Semgrep, A SAST Tool

I don't spend as much time reviewing code nowadays as I would like to do, so when a colleague asked for a quick review of a tool he wrote, I decided to spend sometime checking it and figuring out if there is a good tool that can speed up such routine reviews.

The Tool

Semgrep is a fast, open-source, static analysis tool for finding bugs and enforcing code standards. It runs fully on your computer or build environment: your code is never sent anywhere. (Source)

The tool supports many languages (e.g. C, Java, TypeScript, C#, ...) and it also has support for analysing configuration files (currently in beta). (Supported Languages)

Installation

Installing Semgrep is super easy, one command, and you are good to go.

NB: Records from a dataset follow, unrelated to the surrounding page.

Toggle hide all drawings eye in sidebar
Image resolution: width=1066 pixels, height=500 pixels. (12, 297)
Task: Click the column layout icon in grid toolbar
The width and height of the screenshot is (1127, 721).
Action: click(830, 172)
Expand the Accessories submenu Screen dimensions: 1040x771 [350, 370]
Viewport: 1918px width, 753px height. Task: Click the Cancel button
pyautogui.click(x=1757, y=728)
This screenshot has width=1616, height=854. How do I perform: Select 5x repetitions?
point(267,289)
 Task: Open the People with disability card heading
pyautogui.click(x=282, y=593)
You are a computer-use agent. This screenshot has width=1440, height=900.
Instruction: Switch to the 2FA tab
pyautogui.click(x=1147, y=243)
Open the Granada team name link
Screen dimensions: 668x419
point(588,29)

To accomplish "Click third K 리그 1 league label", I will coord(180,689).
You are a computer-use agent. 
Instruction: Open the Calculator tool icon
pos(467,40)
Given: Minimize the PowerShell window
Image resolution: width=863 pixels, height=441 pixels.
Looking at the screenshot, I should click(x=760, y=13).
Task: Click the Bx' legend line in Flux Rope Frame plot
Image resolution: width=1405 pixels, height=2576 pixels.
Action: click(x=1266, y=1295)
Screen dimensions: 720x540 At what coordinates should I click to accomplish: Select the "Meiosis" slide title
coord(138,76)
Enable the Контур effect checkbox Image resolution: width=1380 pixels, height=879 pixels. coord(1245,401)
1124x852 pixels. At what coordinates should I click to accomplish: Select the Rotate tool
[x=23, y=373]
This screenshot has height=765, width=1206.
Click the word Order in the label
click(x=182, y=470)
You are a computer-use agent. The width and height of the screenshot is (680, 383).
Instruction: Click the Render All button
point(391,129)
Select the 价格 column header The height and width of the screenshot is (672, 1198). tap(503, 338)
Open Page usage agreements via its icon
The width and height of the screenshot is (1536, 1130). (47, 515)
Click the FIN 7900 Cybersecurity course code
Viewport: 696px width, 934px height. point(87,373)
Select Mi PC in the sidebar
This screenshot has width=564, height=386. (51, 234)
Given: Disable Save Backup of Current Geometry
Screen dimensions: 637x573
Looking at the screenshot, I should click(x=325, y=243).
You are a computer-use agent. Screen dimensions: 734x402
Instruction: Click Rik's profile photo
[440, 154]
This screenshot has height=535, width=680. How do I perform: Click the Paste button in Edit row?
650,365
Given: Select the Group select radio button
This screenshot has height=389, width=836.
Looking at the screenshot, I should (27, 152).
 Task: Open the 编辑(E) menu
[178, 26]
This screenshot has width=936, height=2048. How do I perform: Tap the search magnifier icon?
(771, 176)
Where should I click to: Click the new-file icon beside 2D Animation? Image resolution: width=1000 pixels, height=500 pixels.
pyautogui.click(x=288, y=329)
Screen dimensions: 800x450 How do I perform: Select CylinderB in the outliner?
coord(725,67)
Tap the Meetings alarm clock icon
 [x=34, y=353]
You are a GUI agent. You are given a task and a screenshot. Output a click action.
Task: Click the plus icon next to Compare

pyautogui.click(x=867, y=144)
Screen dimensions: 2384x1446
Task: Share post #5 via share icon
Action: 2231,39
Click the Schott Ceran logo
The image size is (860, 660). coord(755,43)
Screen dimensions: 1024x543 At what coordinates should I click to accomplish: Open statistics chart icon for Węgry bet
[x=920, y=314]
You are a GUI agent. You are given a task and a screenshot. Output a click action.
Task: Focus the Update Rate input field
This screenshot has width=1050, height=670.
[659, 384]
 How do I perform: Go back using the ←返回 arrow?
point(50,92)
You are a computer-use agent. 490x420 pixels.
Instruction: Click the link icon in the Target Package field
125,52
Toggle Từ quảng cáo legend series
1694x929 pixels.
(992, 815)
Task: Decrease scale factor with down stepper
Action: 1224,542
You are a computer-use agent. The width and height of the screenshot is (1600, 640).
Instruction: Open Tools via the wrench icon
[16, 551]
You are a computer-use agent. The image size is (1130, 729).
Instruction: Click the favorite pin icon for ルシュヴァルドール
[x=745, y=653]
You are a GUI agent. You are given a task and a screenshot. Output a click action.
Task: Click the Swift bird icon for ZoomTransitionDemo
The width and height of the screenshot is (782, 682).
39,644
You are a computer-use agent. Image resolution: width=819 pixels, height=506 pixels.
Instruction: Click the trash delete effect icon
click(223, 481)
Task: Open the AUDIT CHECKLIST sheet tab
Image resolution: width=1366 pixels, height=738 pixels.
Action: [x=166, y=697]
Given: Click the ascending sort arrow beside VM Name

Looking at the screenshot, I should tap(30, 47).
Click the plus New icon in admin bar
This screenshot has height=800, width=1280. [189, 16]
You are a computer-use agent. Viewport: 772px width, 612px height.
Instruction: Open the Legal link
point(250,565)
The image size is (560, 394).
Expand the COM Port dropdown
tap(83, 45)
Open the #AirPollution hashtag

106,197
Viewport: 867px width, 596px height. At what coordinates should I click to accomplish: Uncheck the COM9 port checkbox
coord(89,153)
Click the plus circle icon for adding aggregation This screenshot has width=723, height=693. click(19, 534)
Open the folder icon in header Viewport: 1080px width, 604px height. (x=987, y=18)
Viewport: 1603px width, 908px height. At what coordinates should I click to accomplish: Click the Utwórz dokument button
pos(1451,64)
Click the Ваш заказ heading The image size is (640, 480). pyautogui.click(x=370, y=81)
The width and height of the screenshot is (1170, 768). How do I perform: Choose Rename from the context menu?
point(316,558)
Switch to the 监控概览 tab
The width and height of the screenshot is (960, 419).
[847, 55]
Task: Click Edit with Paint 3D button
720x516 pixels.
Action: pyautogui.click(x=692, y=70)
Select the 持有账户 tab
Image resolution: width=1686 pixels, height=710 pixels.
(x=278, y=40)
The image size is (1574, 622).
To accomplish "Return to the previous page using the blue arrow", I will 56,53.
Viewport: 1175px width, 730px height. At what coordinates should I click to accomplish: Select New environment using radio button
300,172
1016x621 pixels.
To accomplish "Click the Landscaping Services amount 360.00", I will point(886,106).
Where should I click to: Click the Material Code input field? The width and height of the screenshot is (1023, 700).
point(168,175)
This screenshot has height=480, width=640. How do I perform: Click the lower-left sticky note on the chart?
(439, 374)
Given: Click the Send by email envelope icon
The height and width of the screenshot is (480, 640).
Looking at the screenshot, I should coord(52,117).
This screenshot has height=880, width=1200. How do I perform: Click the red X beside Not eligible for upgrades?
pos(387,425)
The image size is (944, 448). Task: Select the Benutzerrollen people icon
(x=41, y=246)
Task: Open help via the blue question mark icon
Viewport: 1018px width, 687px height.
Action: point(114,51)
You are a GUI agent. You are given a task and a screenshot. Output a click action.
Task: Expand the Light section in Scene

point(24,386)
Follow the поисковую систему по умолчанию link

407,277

Installation Options (Image Source)

Usage

Similar to installation, usage is pretty straightforward. All you need is to pick which rules you would like to use, run the command and wait for the results. There are a lot of different rules packaged based on various different categories (standard, language, ...), you can find the complete list here.

For example, to scan some code for issues listed in OWASP Top 10, you can use the following command:

semgrep --config "p/owasp-top-ten" --output <filename.extension> source-code-directory/

You can write your own rules, integrate Semgroup into your CI/CD, contribute to the community rule sets, or build your own automations around it. The possibilities are wide open.